We thank the reviewer for this important question. The initial pH was adjusted using 1.0 M NaOH and HCl solutions, and the reaction was monitored continuously using a calibrated pH meter. The pH experiment section has three variations of conditions, such as pH 5 (acidic), pH 7 (neutral), and pH 10 (basic). For example, in the pH 7 experiment, the initial pH of AV19 is 6.4–6.6. After that, we add the Fe (VI) around 3 – 4 seconds, beginning the pH immediately increasing to pH  10.1 – 10.5. Then, to neutralize the pH again, we immediately add 1 drop of HCl, and the pH will remain stable for about 12 minutes at 7.0–7.4.

6

What about temperature stability of AV19? In this manuscript, focus is on the temperature stability of Fe (VI), but the fact is that AV19 stability also decreases with temperature increase. Considering that the decolorization experiments were done at 45°C, please explain the stability of the color at 45°C.

Thank you for this insightful comment.

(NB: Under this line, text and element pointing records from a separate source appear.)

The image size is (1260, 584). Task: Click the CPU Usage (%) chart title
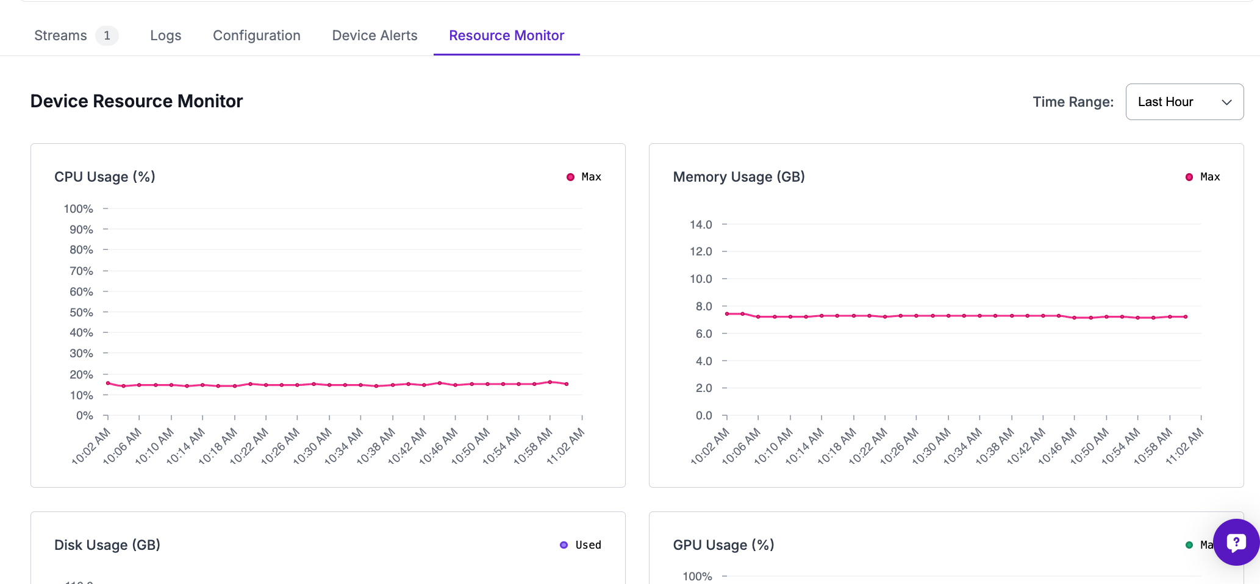(105, 177)
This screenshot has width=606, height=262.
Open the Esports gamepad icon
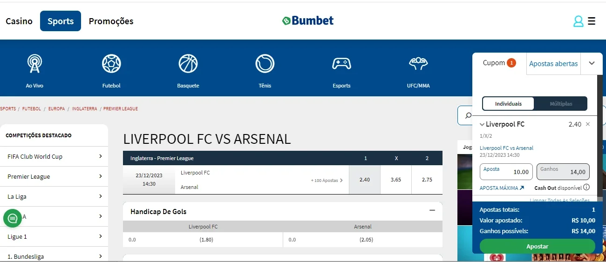[341, 64]
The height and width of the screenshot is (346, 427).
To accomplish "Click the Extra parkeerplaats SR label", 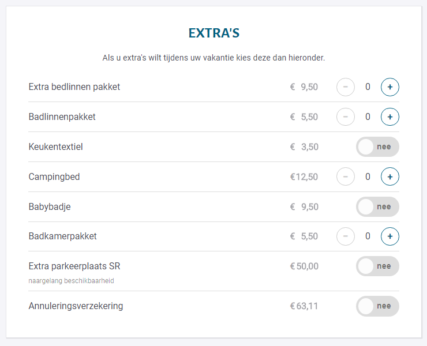I will coord(74,266).
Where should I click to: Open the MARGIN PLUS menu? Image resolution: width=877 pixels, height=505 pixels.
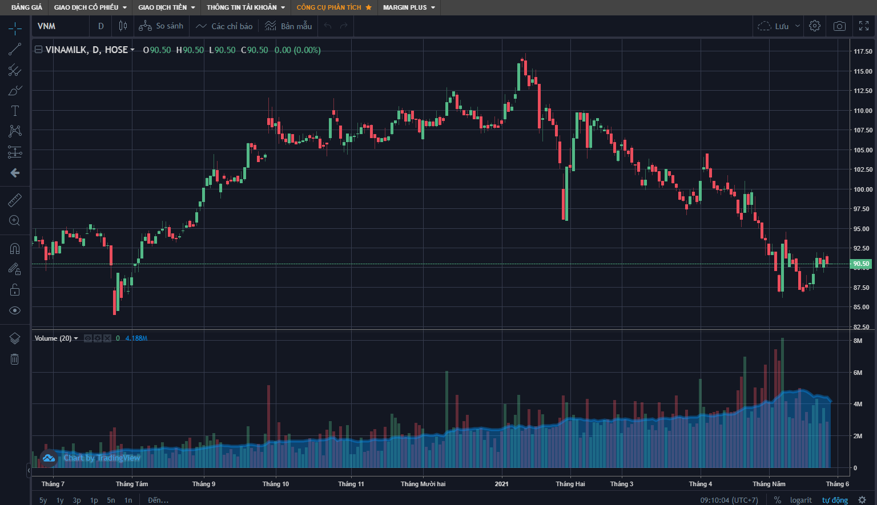point(409,7)
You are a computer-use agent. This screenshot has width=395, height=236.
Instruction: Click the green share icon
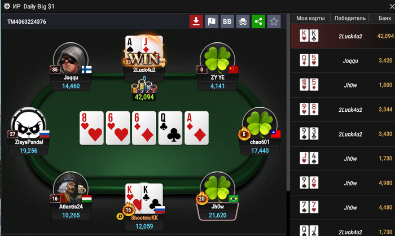pos(258,21)
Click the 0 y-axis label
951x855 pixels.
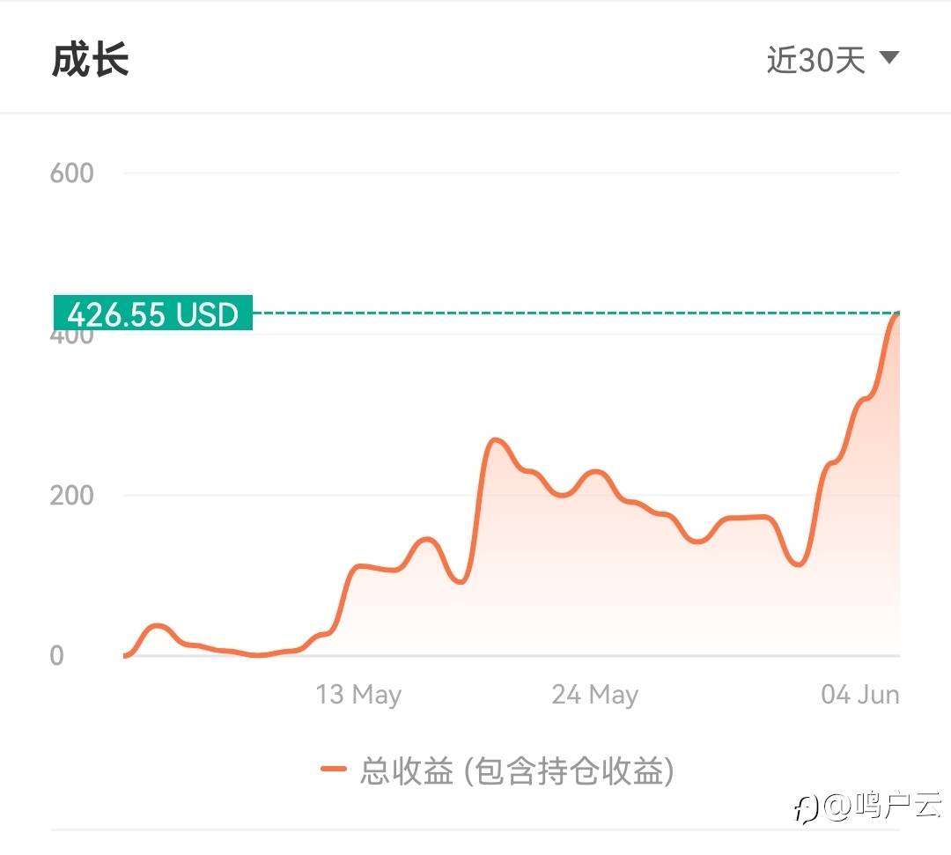coord(57,655)
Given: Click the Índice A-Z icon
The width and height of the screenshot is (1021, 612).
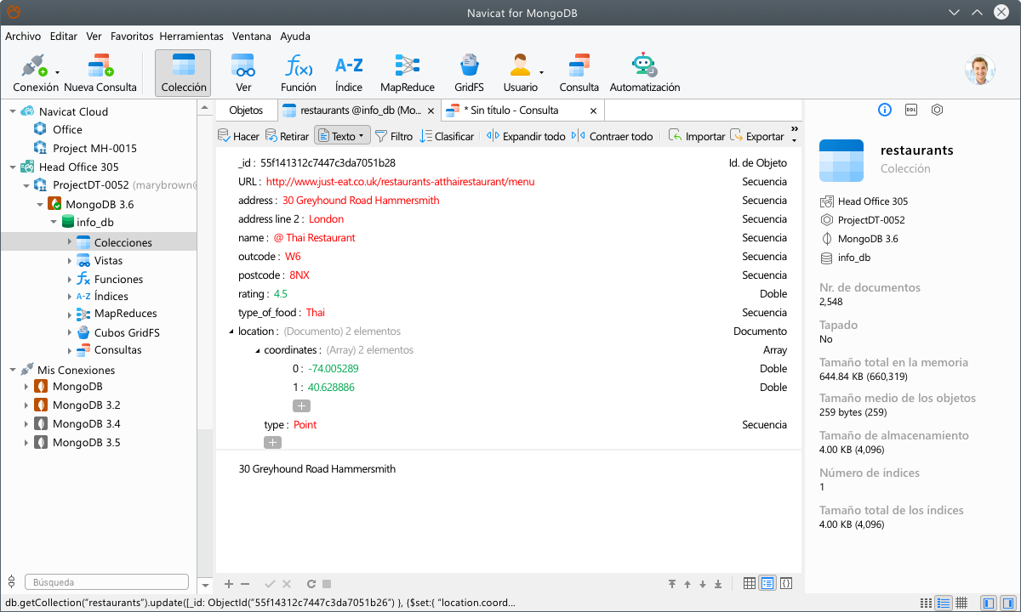Looking at the screenshot, I should coord(349,73).
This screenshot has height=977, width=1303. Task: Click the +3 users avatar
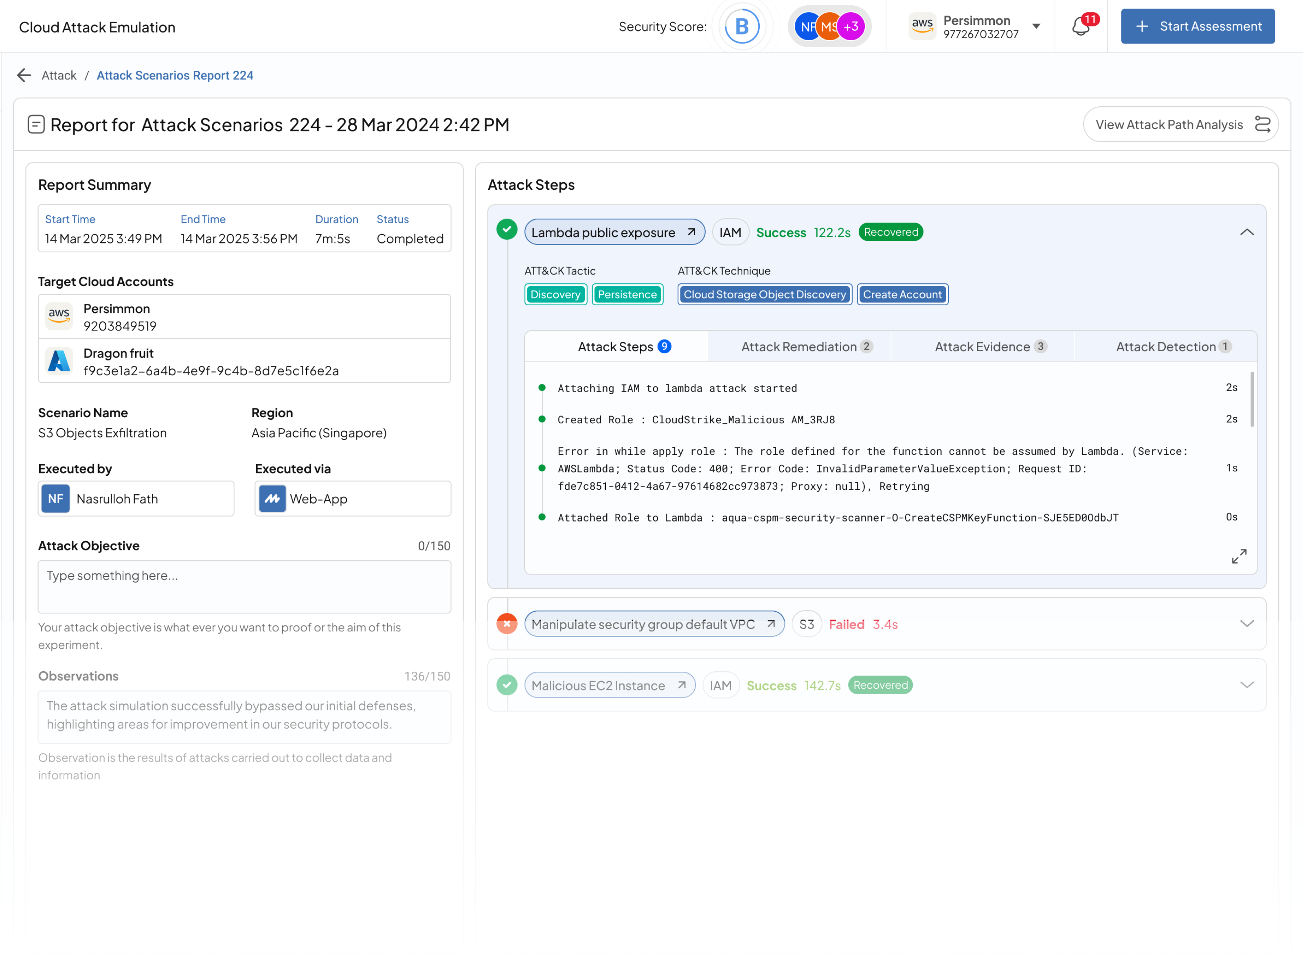click(x=851, y=27)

While Fe (VI) degradation kinetics were strongly temperature-dependent, AV19 stability also decreases at elevated temperature, with partial thermal fading reported above 40°C in the absence of oxidants. However, preliminary control experiments showed that thermal degradation of AV19 at 45°C without Fe(VI) was negligible (<3% absorbance loss over 12 min), confirming that decolorization at this temperature was predominantly oxidation-driven.

7

Units need to be uniformly used, in accordance with the guidelines for this journal. For example, in the lines 88 and 92 M-1cm-1 have to be corrected in M^-1cm^-1.

Thank you. We have carefully checked and standardized all units throughout the manuscript to comply with journal guidelines. All instances of M-1cm-1 were corrected to M⁻¹ cm⁻¹, along with similar unit formatting adjustments at line 108.

8

In line 105 please add concentration of AV19 solution.

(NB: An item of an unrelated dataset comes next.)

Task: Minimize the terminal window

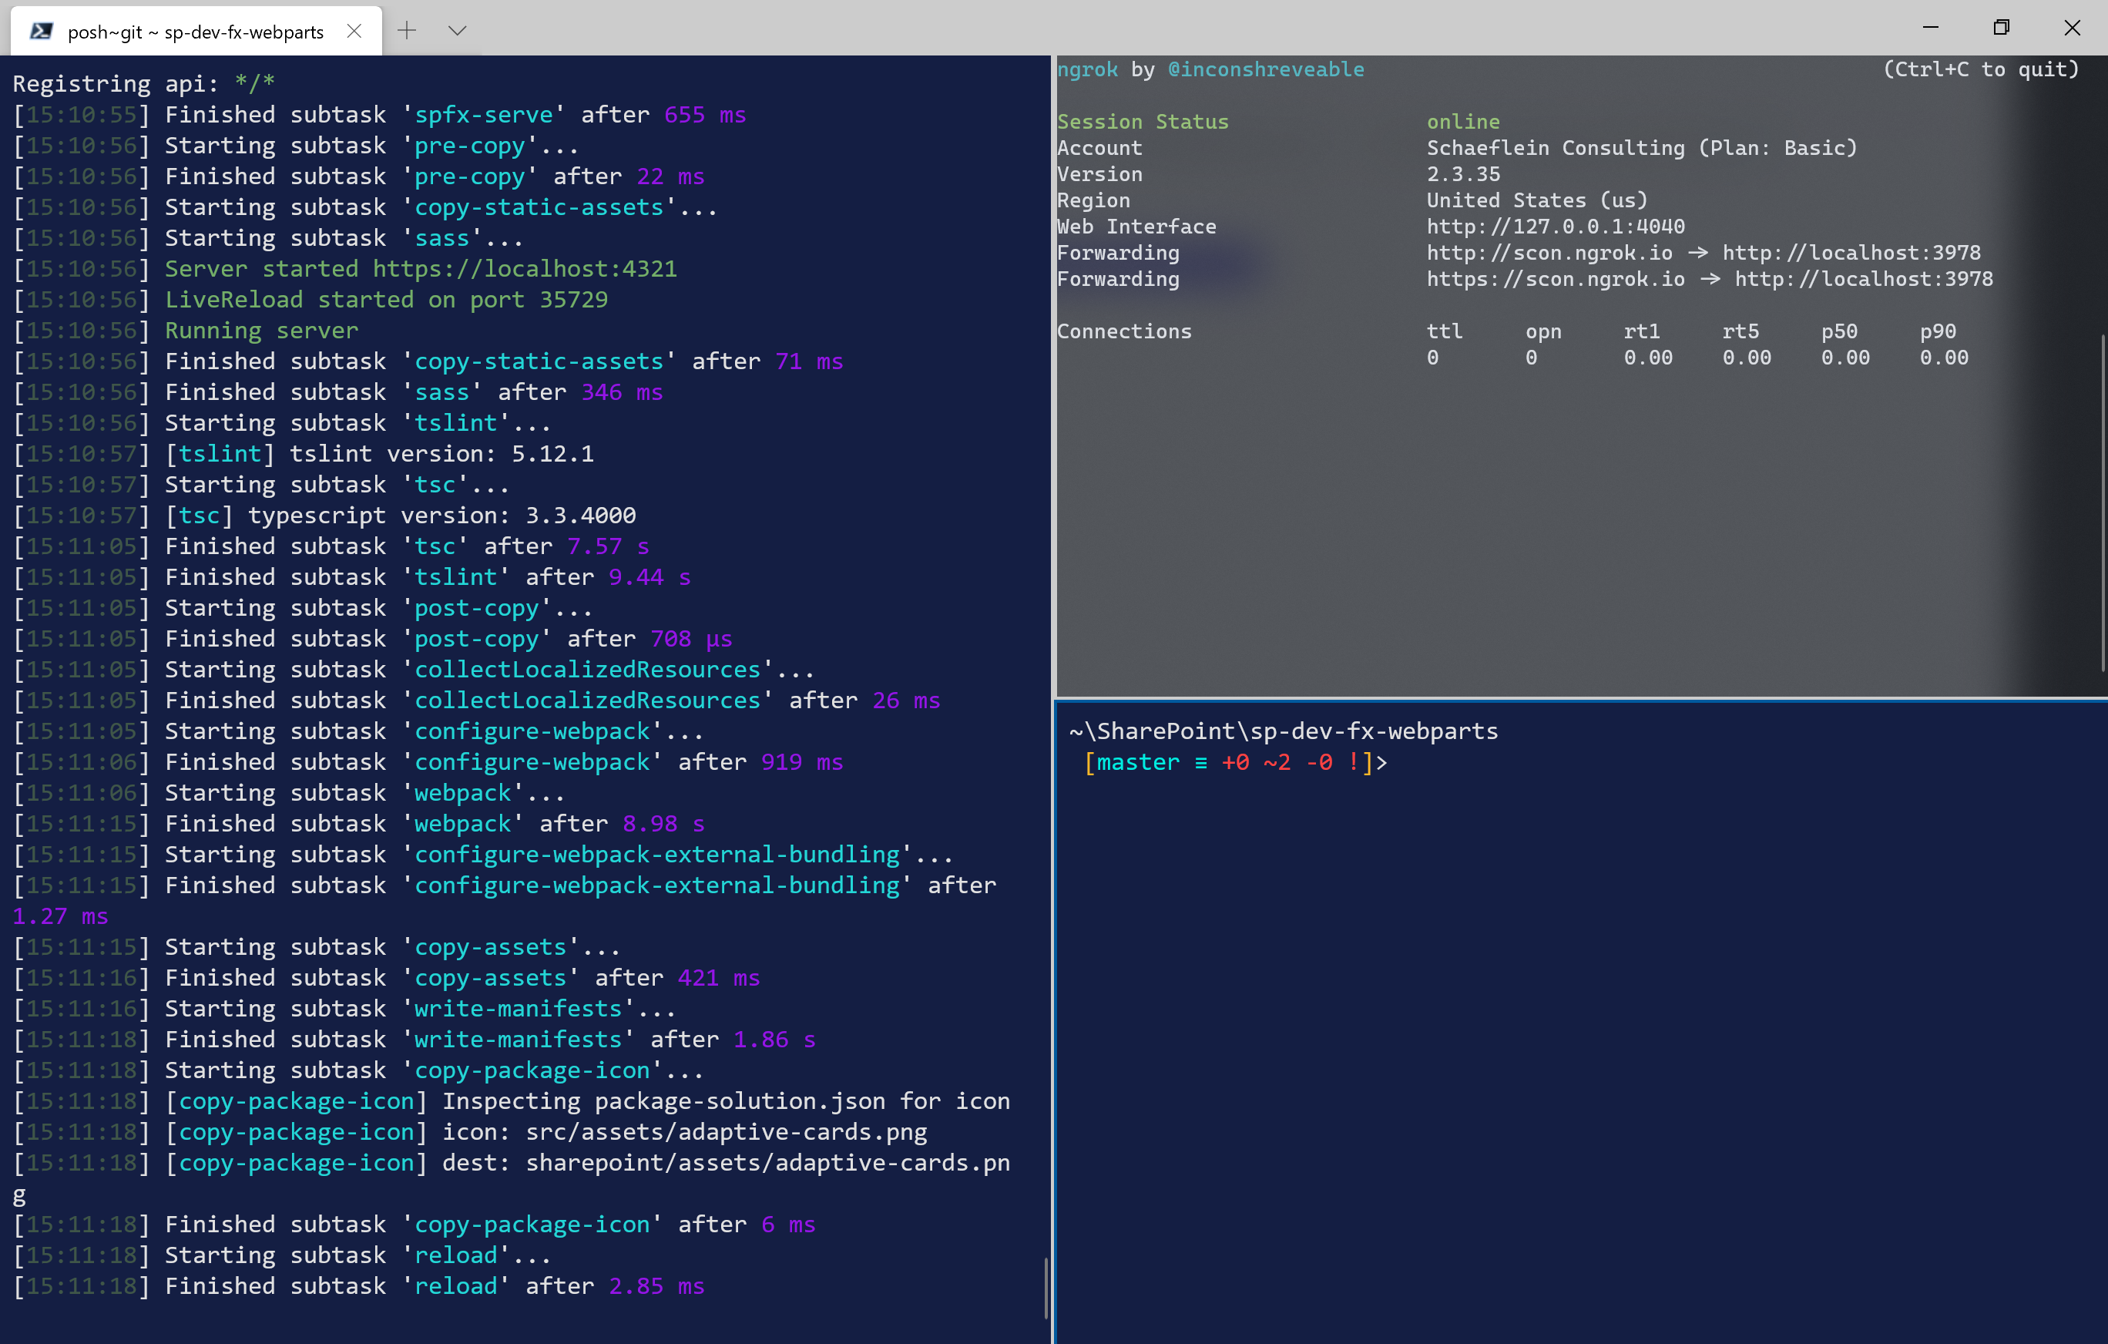Action: [1930, 28]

The AV19 dye solution has now been added. The manuscript specifies that AV19 solutions were prepared at 0.34 mM at line 122.

9

Please improve the quality of Figure 10, to show the results more visible. The existing one do not show the elemental composition of the analyzed samples.

Thank you for this observation. Figure 10 has been replaced with a higher-resolution version. The revised figure is now more readable and informative at line 358.

10

In the Conclusion part, please add, in one paragraph, the future research directions based on the findings, including industrial applications of this approach.

We appreciate this suggestion. A new paragraph has been added to the Conclusion outlining future work, including structural characterization, multi-cycle evaluation, hybrid AOP development, toxicity verification, and potential industrial applications such as wastewater treatment in the textile and printing industries at lines 591 – 594.

11

Please check that all references are cited in the same format.

Thank you. The entire reference list has been reviewed and reformatted in accordance with MDPI guidelines.

No

Reviewers Comments

Response

1

Please ensure the consistent symbols of AV19 and Fe(VI) are used in the manuscript, not AV 19 or Fe (VI) (no spacing)

Thank you for this valuable comment. We have carefully revised the entire manuscript to ensure consistent notation of the dye and oxidant throughout the text, figures, and tables. Specifically, all instances of “AV 19” were corrected to “AV19”, and all instances of “Fe (VI)” were corrected to “Fe(VI)” (i.e., no spacing).

2

Line 431. The correct symbol is Ea, not Ea

Thank you for pointing this out. We have corrected the symbol for activation energy in the manuscript. The notation was revised from Ea to Eₐ (subscript “a”) at Line 431 and checked for consistency throughout the manuscript.

No

Reviewers Comments

Response

1

The current version of the manuscript is acceptable for publication.

We sincerely thank Reviewer 3 for the careful evaluation of our revised manuscript and for the positive feedback. We greatly appreciate the reviewer’s confirmation that the current version is acceptable for publication. This encouraging comment supports the quality and completeness of the revisions made.